WHAT YOU NEED TO DO
Report back every line from the entries below in which the word "menu" occurs.

EXERCISE DATA
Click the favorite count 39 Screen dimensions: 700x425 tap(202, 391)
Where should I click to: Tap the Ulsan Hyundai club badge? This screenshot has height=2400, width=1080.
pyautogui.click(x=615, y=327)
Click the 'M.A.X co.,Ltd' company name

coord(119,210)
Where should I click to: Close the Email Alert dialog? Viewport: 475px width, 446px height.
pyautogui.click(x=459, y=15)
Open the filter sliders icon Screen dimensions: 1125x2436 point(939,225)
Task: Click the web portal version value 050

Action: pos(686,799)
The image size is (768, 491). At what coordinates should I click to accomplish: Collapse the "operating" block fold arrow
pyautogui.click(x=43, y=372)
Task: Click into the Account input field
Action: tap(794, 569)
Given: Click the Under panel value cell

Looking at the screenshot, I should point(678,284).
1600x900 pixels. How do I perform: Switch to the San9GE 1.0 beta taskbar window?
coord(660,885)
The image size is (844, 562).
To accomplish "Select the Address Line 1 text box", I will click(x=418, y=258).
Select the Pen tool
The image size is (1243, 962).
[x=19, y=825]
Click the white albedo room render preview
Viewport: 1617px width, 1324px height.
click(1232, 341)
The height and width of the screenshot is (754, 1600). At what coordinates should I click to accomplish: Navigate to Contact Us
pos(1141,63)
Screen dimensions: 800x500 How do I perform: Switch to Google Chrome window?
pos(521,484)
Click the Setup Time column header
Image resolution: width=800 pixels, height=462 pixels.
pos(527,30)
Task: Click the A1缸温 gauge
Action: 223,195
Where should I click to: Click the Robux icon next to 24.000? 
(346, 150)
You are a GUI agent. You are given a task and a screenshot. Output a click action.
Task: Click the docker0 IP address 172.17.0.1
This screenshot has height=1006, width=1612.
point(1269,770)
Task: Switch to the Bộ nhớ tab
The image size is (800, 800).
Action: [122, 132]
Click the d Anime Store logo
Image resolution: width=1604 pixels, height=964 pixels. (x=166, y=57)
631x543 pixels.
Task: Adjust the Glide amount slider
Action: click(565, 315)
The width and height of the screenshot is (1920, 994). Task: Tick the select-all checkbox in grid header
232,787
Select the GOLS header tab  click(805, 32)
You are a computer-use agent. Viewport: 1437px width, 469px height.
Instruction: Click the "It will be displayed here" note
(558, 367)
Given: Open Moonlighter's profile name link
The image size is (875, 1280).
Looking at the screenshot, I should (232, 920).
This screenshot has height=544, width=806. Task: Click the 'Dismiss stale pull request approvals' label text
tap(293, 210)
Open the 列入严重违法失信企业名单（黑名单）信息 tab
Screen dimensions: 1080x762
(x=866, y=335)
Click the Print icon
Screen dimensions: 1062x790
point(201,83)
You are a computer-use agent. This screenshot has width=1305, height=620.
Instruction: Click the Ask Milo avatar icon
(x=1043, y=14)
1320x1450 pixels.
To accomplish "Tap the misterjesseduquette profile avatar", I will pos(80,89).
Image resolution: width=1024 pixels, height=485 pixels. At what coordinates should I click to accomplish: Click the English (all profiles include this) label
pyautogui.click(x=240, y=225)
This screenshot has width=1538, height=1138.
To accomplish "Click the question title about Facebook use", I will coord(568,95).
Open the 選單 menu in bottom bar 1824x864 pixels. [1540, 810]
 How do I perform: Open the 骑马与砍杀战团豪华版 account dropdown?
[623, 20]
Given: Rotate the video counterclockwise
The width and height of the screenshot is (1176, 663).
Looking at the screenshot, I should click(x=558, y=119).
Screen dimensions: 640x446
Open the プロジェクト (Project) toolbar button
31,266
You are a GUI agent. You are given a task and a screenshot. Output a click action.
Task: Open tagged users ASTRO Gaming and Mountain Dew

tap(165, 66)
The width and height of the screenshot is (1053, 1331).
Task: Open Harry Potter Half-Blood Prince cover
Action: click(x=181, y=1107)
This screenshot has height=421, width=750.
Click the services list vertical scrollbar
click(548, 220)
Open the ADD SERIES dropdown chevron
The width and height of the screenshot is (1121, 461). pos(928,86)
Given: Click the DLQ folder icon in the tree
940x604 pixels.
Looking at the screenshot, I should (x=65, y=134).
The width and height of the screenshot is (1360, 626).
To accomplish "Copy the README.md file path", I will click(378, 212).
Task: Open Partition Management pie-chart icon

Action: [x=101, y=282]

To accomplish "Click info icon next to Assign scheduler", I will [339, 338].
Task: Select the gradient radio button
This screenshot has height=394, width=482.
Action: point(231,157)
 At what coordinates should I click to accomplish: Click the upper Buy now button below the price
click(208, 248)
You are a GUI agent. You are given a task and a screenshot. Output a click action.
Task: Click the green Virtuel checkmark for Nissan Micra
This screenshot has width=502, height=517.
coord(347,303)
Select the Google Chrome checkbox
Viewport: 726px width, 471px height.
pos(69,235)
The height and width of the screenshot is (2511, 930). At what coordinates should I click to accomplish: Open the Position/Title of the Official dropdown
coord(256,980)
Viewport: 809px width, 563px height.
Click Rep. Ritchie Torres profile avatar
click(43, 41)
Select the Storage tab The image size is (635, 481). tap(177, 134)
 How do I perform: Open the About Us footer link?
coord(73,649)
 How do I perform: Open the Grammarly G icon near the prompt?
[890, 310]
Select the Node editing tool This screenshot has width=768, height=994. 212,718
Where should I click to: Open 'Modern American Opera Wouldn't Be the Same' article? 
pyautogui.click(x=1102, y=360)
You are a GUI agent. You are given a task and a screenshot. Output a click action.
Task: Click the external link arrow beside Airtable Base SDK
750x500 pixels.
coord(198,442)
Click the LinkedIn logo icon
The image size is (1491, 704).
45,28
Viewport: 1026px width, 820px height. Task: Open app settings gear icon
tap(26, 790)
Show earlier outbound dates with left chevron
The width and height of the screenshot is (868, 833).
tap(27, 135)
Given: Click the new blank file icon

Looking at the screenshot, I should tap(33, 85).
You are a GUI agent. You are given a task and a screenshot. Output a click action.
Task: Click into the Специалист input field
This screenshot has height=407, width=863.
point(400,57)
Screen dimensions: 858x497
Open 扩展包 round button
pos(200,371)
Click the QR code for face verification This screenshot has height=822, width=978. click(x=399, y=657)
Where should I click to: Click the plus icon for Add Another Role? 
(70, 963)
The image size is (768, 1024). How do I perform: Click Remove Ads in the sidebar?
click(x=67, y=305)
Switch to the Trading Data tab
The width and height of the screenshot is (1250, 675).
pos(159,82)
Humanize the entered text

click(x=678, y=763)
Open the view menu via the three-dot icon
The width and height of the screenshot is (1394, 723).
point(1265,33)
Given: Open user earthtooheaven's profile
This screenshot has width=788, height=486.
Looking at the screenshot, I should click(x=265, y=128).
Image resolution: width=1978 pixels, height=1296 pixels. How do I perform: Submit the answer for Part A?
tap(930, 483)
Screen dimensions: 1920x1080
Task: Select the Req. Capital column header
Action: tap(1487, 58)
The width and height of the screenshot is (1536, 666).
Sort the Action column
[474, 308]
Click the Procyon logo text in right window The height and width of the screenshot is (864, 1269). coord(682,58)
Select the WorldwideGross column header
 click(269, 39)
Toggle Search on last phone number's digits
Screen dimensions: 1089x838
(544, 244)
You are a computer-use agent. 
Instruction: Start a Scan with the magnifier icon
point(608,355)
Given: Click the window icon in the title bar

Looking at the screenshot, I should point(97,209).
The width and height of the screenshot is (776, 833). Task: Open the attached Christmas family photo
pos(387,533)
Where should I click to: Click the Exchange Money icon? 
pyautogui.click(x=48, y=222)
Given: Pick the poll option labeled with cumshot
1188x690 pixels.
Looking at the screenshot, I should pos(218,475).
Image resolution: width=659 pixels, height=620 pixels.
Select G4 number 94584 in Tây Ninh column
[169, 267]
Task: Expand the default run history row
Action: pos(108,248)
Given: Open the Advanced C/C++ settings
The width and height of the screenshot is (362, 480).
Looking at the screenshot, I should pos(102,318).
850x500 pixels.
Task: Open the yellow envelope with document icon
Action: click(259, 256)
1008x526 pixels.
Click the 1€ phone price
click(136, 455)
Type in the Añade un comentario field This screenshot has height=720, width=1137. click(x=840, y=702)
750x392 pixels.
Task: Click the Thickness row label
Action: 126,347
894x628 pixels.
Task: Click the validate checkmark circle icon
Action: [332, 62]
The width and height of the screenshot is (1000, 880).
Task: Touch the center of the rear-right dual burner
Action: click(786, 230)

OUTPUT FOR THIS TASK
Open the 選單 menu in bottom bar 1824x864 pixels. [1540, 810]
Open the view menu via the three-dot icon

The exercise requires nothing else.